** Cosa fare **
Rispondi a queste domande sul testo citato riguardo all'eredità dei recenti pontificati:
(a) Da chi fu convocato e inaugurato il Concilio Vaticano II?
(b) Di quali qualità di Paolo VI chi scrive si dice sempre stupito?
(c) Quale passo biblico è indicato tra parentesi nel testo?

** Testo citato **
3       Affidandomi pienamente allo Spirito di verità, entro, dunque, nella ricca eredità dei recenti pontificati. Questa eredità è fortemente radicata nella coscienza della Chiesa in modo del tutto nuovo, non mai prima conosciuto, grazie al Concilio Vaticano II, convocato e inaugurato da Giovanni XXIII e, in seguito felicemente concluso e con perseveranza attuato da Paolo VI, la cui attività ho potuto io stesso osservare da vicino. Fui sempre stupito dalla sua profonda saggezza e dal suo coraggio, come anche dalla sua costanza e pazienza nel difficile periodo postconciliare del suo pontificato. Come timoniere della Chiesa, barca di Pietro, egli sapeva conservare una tranquillità ed un equilibrio provvidenziali anche nei momenti più critici, quando sembrava che essa fosse scossa dal di dentro, sempre mantenendo un’incrollabile speranza nella sua compattezza. Infatti, ciò che lo Spirito disse alla Chiesa mediante il Concilio del nostro tempo, ciò che in questa Chiesa dice a tutte le Chiese (cf. Ap 2,7) non può – nonostante inquietudini momentanee – servire a nient’altro che ad un’ancor più matura compattezza di tutto il Popolo di Dio, consapevole della sua missione salvifica.

** Dati forniti **
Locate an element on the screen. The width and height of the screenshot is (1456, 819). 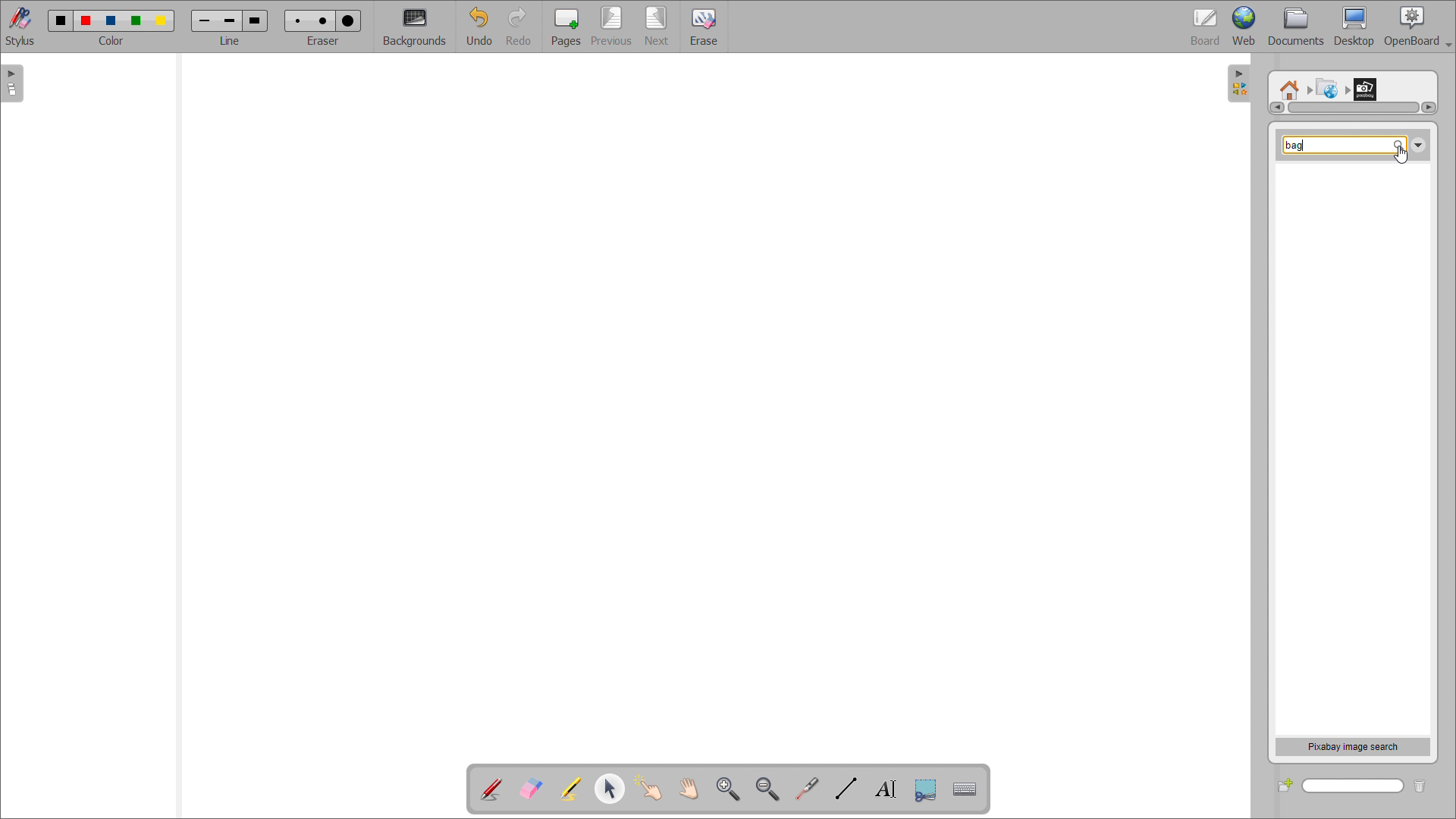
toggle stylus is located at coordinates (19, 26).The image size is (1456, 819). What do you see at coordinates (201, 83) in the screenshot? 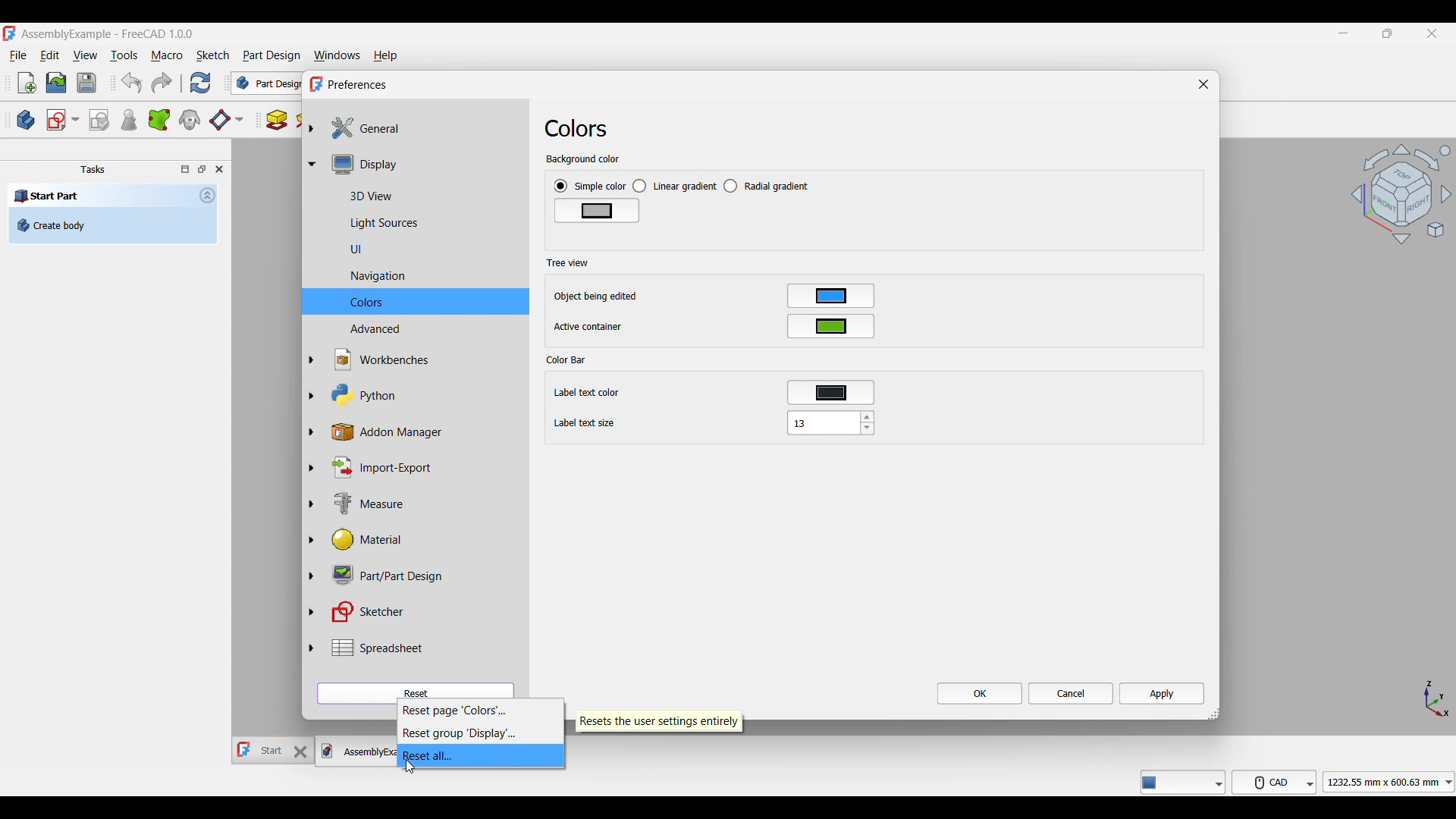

** Esito del compito **
(a) Il Concilio Vaticano II fu convocato e inaugurato da Giovanni XXIII.
(b) Chi scrive si dice sempre stupito dalla profonda saggezza e dal coraggio di Paolo VI, come anche dalla sua costanza e pazienza.
(c) Il passo biblico indicato è Ap 2,7.